=== TASK MATERIAL ===

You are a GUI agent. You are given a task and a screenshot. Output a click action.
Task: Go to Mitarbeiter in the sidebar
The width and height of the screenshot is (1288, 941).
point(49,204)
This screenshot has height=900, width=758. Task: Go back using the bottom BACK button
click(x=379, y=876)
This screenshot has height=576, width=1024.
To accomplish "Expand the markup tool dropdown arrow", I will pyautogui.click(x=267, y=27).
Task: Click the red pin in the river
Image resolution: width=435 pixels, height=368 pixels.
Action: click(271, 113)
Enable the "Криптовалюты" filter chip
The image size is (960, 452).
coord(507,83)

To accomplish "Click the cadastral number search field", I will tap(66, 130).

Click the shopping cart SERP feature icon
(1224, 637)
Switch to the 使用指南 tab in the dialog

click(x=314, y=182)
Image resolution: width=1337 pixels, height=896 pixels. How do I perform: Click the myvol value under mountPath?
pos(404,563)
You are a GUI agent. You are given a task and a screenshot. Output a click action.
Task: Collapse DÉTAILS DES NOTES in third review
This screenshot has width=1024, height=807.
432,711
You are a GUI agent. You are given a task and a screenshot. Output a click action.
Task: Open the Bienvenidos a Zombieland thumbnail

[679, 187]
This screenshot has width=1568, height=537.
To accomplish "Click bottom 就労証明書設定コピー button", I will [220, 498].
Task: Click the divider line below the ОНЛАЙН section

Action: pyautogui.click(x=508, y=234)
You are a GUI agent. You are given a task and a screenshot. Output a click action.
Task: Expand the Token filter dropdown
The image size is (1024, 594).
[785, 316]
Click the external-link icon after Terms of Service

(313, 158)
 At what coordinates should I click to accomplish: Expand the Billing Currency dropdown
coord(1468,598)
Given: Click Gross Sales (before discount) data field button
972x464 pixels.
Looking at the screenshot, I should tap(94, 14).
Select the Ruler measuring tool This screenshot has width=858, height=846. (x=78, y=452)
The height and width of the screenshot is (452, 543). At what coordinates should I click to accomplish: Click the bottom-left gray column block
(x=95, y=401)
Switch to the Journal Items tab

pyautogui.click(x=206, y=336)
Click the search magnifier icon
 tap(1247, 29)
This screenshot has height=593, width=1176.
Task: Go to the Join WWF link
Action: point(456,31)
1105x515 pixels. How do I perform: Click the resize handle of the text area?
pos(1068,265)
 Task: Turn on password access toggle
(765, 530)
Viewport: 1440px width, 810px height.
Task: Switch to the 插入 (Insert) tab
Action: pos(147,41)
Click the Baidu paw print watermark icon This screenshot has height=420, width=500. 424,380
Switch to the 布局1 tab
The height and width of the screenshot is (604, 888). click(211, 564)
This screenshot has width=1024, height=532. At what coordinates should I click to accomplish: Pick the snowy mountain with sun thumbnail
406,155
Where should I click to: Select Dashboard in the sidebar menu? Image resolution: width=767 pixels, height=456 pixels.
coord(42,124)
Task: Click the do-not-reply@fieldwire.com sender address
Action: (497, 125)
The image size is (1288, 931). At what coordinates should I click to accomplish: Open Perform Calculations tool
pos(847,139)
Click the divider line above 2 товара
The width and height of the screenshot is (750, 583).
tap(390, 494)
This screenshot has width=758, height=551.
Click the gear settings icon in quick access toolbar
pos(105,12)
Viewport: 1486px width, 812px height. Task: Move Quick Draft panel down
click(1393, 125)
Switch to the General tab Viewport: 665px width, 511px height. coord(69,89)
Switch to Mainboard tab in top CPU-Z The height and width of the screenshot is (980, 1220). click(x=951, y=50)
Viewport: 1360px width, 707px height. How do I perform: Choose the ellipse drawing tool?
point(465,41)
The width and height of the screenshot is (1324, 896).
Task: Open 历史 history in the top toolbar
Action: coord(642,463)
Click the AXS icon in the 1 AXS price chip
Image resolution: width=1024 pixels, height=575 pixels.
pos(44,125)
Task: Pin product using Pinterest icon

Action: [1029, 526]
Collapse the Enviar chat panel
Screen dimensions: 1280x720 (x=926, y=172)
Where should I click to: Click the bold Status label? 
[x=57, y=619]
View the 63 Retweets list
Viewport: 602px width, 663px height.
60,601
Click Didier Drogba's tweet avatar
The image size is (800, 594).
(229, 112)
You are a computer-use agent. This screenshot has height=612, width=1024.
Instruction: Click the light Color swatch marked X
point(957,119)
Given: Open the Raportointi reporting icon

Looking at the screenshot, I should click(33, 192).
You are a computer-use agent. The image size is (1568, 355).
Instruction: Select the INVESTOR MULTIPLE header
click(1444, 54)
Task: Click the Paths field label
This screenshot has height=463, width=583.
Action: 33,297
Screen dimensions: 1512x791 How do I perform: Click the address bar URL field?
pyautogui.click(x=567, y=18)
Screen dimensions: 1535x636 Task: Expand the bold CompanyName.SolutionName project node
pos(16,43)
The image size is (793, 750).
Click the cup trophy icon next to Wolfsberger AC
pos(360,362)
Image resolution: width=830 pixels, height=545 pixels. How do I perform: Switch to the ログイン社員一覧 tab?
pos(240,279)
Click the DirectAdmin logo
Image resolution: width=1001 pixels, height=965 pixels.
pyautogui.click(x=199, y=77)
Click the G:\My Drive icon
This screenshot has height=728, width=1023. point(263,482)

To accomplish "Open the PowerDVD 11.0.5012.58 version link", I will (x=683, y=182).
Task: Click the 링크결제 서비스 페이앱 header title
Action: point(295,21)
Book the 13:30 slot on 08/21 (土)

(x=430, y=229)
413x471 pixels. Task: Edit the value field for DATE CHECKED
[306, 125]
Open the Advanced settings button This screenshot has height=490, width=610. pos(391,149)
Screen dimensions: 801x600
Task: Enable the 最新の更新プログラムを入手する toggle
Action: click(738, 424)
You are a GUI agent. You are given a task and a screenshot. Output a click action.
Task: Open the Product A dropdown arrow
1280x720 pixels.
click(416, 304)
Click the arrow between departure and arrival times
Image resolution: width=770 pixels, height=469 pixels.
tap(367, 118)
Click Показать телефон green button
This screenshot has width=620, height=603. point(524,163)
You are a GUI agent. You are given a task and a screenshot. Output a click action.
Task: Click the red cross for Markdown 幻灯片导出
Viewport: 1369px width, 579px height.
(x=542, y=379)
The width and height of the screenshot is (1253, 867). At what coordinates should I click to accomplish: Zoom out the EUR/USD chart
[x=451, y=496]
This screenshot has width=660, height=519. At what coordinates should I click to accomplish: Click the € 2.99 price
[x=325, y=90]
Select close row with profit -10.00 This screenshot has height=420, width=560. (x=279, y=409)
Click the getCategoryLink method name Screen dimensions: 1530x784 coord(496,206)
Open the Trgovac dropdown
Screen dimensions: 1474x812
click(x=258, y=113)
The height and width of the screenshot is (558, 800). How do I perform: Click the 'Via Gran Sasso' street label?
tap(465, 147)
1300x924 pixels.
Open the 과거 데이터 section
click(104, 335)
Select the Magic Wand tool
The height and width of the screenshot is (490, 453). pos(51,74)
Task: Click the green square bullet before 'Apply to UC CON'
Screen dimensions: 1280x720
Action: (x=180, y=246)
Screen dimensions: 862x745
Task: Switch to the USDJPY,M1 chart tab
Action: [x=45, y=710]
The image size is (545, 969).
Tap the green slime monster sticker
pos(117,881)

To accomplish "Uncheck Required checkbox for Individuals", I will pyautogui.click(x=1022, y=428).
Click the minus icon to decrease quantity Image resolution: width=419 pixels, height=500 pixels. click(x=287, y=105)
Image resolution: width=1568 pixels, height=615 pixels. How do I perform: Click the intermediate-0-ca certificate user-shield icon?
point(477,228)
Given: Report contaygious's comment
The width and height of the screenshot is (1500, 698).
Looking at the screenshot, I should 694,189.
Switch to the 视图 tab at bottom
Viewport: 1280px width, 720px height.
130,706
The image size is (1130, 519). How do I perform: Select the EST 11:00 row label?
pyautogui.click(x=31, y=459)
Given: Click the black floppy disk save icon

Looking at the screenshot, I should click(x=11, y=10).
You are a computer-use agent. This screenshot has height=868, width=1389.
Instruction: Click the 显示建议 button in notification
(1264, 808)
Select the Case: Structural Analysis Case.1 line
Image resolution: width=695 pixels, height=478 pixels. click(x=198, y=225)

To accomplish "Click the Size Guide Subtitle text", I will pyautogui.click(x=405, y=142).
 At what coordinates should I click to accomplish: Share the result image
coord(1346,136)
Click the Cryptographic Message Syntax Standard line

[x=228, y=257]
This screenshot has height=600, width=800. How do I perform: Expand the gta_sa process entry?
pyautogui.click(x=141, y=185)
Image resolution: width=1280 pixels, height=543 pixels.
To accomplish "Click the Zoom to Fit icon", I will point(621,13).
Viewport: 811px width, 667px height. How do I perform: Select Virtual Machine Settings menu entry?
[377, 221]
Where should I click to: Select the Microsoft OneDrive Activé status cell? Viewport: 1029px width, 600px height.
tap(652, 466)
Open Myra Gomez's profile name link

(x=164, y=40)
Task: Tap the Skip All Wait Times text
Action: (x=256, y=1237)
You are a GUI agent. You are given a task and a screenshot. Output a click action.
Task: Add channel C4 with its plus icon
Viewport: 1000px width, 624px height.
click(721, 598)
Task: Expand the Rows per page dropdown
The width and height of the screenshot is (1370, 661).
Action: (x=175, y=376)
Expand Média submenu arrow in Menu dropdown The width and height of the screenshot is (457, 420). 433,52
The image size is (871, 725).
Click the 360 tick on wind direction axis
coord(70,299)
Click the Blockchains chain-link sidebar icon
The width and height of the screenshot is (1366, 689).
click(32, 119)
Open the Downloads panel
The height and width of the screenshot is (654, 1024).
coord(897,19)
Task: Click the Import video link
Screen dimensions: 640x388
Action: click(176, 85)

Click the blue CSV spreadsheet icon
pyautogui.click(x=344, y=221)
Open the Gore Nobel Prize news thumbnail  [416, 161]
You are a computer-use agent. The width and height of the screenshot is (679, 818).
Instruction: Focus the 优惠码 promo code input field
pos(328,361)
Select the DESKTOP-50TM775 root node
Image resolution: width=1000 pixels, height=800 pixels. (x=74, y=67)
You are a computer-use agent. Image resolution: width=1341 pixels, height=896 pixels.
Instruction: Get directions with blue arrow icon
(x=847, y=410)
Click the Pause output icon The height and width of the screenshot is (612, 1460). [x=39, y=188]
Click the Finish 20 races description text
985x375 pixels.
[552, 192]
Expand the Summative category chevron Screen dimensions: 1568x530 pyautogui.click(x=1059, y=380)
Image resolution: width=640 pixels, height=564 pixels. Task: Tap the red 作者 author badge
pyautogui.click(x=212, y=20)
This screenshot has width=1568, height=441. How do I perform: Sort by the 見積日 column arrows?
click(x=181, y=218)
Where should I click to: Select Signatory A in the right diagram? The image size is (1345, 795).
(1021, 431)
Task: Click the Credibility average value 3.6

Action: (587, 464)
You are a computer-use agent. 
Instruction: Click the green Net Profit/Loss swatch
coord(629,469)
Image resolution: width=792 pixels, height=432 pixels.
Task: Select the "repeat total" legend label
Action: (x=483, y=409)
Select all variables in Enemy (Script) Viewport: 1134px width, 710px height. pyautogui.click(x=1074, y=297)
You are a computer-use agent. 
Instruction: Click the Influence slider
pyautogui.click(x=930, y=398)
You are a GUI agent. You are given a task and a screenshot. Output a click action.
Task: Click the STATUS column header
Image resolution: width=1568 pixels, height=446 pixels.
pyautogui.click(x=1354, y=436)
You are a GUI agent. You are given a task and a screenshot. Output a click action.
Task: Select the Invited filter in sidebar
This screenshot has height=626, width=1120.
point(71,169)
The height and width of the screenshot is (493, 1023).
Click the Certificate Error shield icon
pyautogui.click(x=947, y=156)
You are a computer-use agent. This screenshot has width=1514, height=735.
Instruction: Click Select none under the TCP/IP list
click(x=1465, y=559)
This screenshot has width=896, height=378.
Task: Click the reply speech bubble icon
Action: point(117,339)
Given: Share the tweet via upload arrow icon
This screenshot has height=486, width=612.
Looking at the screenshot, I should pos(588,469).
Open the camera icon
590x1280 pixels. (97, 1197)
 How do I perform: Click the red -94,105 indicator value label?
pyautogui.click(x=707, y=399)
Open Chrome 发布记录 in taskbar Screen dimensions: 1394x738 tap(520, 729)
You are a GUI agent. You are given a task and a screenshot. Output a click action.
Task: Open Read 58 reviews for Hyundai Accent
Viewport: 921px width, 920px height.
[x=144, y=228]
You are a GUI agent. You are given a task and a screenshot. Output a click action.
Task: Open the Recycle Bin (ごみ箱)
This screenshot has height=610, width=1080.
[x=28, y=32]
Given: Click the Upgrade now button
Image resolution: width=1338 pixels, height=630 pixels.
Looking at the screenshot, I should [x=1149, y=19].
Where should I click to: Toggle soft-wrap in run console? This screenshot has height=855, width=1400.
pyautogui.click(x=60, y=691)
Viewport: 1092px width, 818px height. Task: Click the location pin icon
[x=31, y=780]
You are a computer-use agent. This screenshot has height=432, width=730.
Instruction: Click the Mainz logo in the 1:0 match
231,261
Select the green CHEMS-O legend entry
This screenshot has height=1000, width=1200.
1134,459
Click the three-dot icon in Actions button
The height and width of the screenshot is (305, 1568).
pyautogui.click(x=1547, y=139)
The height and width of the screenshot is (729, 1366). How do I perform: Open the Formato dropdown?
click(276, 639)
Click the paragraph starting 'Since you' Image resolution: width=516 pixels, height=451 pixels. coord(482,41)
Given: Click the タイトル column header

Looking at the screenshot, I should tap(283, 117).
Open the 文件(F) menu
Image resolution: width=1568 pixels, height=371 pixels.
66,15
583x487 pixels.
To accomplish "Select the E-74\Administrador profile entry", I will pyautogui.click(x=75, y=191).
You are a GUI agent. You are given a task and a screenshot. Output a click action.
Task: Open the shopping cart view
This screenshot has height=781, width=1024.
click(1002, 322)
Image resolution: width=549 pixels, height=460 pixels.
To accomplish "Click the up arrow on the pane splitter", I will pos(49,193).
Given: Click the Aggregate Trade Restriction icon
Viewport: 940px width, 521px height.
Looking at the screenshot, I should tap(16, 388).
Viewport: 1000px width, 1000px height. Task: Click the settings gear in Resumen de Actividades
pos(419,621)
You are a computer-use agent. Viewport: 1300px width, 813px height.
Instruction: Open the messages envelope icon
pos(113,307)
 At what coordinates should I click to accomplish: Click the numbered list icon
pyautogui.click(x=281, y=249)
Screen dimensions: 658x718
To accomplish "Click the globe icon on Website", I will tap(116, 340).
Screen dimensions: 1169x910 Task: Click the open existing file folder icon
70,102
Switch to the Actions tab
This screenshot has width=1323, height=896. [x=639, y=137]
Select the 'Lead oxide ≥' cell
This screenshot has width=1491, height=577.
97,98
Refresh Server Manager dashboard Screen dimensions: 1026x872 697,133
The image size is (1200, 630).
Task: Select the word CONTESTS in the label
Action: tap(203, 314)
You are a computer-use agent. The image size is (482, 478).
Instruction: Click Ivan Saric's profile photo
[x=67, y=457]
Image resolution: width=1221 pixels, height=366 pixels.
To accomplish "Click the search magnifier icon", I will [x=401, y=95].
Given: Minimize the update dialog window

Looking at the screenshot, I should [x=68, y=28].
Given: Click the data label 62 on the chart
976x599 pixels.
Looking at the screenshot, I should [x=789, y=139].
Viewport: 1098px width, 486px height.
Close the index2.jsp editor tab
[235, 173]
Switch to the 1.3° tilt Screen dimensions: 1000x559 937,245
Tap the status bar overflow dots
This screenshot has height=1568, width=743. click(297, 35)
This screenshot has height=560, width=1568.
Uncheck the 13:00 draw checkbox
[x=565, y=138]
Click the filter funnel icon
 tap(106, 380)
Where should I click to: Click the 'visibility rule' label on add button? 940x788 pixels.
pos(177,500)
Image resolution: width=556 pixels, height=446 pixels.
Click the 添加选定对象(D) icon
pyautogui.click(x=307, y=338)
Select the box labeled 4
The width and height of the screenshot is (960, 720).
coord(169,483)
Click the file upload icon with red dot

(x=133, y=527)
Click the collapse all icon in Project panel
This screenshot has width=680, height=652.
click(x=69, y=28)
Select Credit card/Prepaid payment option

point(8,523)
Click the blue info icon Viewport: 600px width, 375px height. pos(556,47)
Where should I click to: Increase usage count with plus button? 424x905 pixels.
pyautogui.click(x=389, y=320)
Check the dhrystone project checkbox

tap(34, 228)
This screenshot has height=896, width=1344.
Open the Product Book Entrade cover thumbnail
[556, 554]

===

▸ PROMPT: Taking the line with "Where should I click to: Click the 'visibility" as the first, copy every line through the end of the entries above exactly, with no others.

▸ SOLUTION:
Where should I click to: Click the 'visibility rule' label on add button? 940x788 pixels.
pos(177,500)
Image resolution: width=556 pixels, height=446 pixels.
Click the 添加选定对象(D) icon
pyautogui.click(x=307, y=338)
Select the box labeled 4
The width and height of the screenshot is (960, 720).
coord(169,483)
Click the file upload icon with red dot

(x=133, y=527)
Click the collapse all icon in Project panel
This screenshot has width=680, height=652.
click(x=69, y=28)
Select Credit card/Prepaid payment option

point(8,523)
Click the blue info icon Viewport: 600px width, 375px height. pos(556,47)
Where should I click to: Increase usage count with plus button? 424x905 pixels.
pyautogui.click(x=389, y=320)
Check the dhrystone project checkbox

tap(34, 228)
This screenshot has height=896, width=1344.
Open the Product Book Entrade cover thumbnail
[556, 554]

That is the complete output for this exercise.